### Records supplied:

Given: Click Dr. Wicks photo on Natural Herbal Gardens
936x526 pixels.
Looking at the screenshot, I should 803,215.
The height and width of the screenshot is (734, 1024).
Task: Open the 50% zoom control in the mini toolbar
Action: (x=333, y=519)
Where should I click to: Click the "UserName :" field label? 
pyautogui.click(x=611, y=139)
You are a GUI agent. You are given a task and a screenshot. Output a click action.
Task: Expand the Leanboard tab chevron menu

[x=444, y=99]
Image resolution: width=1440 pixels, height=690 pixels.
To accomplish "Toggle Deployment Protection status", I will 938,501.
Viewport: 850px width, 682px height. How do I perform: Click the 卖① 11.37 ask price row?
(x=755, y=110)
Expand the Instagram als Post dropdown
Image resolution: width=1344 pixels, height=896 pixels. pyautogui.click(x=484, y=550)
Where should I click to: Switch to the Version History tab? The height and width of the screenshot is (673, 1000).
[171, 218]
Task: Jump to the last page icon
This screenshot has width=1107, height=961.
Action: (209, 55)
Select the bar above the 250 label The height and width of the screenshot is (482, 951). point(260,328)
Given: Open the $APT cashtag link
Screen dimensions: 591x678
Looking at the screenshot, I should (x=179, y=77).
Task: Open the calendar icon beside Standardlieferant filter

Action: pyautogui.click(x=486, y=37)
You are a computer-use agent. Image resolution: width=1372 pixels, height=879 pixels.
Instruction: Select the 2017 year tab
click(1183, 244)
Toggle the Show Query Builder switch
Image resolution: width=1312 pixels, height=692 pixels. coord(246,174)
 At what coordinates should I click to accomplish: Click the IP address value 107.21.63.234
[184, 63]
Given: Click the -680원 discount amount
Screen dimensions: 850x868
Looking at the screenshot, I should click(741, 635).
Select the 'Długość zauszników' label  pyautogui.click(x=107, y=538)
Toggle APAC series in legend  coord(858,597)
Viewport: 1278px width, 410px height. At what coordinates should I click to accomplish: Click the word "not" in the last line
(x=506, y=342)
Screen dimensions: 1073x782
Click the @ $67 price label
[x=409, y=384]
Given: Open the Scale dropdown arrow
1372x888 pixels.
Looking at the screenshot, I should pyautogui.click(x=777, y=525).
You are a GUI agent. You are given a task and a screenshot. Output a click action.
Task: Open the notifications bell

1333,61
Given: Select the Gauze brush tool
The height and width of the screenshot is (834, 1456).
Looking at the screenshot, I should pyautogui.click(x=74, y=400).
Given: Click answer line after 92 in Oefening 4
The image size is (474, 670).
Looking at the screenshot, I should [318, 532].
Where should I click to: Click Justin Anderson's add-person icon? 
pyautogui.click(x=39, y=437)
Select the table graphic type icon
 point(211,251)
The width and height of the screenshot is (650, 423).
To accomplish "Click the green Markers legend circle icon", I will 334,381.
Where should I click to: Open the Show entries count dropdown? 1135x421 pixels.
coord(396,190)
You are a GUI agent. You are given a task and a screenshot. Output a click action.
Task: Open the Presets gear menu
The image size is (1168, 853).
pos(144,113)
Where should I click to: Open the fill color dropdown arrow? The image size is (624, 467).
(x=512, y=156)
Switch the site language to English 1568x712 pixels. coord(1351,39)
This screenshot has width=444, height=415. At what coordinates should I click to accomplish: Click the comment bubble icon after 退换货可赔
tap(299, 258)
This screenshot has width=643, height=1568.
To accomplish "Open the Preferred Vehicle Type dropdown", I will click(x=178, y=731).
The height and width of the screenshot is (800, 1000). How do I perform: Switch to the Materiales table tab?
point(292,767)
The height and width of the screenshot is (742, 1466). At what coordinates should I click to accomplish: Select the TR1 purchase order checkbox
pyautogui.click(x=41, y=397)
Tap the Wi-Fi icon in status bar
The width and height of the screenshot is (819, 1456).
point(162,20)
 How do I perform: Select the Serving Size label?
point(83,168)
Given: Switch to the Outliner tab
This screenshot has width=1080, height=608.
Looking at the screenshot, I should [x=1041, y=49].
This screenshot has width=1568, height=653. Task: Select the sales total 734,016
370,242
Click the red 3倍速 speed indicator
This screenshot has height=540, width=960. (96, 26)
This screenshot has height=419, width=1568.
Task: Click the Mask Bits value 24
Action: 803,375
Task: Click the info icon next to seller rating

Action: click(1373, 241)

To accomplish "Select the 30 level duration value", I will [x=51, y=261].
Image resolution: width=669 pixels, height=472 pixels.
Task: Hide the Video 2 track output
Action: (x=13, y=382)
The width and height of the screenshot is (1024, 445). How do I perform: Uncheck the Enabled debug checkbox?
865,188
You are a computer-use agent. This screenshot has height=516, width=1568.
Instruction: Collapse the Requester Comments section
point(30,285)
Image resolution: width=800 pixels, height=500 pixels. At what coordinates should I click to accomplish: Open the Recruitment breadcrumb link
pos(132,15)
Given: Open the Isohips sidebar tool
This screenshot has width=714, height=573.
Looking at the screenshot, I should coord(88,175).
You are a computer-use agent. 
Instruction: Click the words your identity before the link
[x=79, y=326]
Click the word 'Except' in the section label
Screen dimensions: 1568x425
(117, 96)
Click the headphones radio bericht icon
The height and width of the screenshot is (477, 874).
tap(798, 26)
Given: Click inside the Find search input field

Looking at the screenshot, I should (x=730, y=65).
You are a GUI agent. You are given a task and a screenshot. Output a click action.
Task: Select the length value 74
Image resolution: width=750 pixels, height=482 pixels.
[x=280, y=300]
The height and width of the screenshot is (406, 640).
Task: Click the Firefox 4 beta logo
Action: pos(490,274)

### Problem to solve:
In which lines of the material above does the string "legend" occur? Copy them all.

### Exercise output:
Toggle APAC series in legend  coord(858,597)
To accomplish "Click the green Markers legend circle icon", I will 334,381.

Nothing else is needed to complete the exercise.